### Work item
Quote exactly and only this range of lines in the data below: the line that holds "This screenshot has width=1294, height=341." to the line that holds "You are a computer-use agent. Viewport: 1039px", both included.

Saved data entries
────────

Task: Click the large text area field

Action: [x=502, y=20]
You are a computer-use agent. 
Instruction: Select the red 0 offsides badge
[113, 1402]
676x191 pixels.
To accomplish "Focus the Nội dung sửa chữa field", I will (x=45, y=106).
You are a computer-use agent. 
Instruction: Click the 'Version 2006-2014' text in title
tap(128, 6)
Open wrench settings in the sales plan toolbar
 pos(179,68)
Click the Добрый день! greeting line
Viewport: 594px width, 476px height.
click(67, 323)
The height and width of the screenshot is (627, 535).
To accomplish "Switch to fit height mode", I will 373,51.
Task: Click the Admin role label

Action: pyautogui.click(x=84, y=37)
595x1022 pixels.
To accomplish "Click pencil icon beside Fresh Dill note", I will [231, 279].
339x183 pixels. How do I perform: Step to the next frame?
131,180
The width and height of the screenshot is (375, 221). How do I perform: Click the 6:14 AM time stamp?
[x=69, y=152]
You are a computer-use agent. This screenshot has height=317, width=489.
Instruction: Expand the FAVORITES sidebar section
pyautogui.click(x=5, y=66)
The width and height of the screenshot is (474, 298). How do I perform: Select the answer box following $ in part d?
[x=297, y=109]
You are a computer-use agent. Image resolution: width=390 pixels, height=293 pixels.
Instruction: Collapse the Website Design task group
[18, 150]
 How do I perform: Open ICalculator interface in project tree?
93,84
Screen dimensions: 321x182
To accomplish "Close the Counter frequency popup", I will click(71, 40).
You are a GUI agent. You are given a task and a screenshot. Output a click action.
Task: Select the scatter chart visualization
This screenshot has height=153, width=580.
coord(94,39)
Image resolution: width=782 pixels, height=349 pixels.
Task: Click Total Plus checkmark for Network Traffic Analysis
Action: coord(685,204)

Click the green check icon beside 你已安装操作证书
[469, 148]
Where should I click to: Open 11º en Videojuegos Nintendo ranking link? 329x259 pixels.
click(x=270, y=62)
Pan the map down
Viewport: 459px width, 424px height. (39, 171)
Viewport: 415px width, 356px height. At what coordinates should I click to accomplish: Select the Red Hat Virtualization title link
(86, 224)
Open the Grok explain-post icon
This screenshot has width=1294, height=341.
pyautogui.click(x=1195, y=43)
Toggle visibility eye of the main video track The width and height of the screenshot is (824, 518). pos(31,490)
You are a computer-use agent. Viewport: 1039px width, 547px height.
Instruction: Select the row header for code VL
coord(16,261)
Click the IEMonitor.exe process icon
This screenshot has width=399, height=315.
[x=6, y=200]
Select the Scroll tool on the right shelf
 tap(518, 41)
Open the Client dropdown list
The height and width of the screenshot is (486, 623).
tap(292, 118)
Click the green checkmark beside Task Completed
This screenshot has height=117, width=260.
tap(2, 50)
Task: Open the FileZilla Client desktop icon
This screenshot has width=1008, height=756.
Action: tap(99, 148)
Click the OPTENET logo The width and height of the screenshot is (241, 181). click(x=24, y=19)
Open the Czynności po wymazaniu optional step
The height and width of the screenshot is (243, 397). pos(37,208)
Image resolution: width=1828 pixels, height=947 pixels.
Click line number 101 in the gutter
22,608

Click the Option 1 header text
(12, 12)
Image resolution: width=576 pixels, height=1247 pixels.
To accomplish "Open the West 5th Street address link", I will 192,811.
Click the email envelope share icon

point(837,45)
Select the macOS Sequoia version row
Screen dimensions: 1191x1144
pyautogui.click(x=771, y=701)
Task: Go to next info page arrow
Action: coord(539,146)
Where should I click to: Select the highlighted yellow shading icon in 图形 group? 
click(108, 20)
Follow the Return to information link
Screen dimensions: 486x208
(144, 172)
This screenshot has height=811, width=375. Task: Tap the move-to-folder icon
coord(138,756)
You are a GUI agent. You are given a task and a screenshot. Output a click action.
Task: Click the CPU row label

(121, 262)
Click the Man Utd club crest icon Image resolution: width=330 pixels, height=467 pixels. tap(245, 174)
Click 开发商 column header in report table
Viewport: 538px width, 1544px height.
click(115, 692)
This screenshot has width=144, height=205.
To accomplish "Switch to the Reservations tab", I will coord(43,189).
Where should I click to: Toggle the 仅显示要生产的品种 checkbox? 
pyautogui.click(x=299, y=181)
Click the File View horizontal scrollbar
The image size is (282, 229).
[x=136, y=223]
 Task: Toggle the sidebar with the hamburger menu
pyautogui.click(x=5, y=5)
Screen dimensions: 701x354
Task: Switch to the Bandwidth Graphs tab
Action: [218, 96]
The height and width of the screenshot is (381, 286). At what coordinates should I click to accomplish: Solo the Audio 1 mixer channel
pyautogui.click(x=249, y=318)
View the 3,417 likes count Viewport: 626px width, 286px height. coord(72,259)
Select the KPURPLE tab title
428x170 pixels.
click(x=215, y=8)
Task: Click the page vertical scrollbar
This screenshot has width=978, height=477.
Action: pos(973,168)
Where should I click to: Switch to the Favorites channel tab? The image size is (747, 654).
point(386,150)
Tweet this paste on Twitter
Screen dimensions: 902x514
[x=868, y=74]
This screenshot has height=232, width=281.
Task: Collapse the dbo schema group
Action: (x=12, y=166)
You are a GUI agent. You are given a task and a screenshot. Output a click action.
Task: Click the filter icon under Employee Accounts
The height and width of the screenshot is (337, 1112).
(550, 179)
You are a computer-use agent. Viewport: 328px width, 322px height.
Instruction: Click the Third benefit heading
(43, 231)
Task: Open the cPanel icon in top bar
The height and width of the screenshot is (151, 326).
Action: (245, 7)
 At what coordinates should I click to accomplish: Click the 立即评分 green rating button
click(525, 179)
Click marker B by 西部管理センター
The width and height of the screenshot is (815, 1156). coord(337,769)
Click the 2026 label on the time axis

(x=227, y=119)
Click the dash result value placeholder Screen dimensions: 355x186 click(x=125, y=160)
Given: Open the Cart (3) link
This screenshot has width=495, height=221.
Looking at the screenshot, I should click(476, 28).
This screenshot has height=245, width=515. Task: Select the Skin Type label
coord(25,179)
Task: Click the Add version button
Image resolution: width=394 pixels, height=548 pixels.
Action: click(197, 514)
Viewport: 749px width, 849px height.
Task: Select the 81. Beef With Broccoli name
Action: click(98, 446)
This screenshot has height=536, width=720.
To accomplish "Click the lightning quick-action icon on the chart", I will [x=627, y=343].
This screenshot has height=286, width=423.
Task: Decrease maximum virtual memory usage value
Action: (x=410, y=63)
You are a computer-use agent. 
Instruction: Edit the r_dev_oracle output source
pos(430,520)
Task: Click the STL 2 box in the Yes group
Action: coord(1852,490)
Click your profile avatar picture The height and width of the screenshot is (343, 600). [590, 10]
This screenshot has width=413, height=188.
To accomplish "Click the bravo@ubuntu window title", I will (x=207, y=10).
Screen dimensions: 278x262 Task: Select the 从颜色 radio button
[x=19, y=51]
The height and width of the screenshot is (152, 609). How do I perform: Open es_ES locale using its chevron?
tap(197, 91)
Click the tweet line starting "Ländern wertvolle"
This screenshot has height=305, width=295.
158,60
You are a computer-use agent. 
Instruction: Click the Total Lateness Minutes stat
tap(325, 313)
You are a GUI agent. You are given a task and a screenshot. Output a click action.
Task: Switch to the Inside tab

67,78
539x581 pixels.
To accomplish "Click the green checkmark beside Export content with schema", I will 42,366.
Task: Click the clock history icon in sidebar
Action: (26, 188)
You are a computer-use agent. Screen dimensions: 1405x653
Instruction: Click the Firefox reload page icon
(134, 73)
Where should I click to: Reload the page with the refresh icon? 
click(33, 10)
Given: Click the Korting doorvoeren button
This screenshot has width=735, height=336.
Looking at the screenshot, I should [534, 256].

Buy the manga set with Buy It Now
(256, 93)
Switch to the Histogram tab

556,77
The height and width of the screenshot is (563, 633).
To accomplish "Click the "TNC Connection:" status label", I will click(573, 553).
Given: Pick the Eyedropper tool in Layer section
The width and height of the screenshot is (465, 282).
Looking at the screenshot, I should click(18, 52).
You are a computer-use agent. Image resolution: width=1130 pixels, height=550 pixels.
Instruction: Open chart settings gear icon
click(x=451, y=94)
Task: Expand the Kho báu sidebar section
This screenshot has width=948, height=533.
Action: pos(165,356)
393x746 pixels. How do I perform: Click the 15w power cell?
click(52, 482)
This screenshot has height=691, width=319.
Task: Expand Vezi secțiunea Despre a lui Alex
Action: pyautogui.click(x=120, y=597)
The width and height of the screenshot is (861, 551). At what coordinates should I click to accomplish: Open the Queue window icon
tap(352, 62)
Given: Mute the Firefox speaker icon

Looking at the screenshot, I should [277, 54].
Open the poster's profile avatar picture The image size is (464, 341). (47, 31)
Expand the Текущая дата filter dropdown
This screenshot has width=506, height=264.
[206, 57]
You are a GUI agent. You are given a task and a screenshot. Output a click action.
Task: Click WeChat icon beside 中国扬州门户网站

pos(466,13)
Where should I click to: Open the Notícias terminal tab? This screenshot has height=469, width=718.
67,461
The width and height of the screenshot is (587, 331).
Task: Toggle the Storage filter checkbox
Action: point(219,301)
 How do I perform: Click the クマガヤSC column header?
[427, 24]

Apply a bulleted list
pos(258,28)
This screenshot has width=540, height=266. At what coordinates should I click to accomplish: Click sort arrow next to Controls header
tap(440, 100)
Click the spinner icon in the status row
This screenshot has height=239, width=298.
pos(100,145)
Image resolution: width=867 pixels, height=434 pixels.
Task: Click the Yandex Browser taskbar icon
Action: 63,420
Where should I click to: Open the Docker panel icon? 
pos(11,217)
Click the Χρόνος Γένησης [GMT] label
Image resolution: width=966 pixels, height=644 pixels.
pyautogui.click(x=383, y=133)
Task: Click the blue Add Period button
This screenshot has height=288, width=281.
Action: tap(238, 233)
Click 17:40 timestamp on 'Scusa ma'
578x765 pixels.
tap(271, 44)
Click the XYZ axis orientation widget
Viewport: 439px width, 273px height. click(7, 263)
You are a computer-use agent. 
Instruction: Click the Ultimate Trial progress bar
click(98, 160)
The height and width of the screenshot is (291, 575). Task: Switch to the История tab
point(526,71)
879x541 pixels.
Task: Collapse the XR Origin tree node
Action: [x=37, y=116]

────────

### Output for this task
This screenshot has width=1294, height=341.
pyautogui.click(x=1195, y=43)
Toggle visibility eye of the main video track The width and height of the screenshot is (824, 518). pos(31,490)
You are a computer-use agent. Viewport: 1039px width, 547px height.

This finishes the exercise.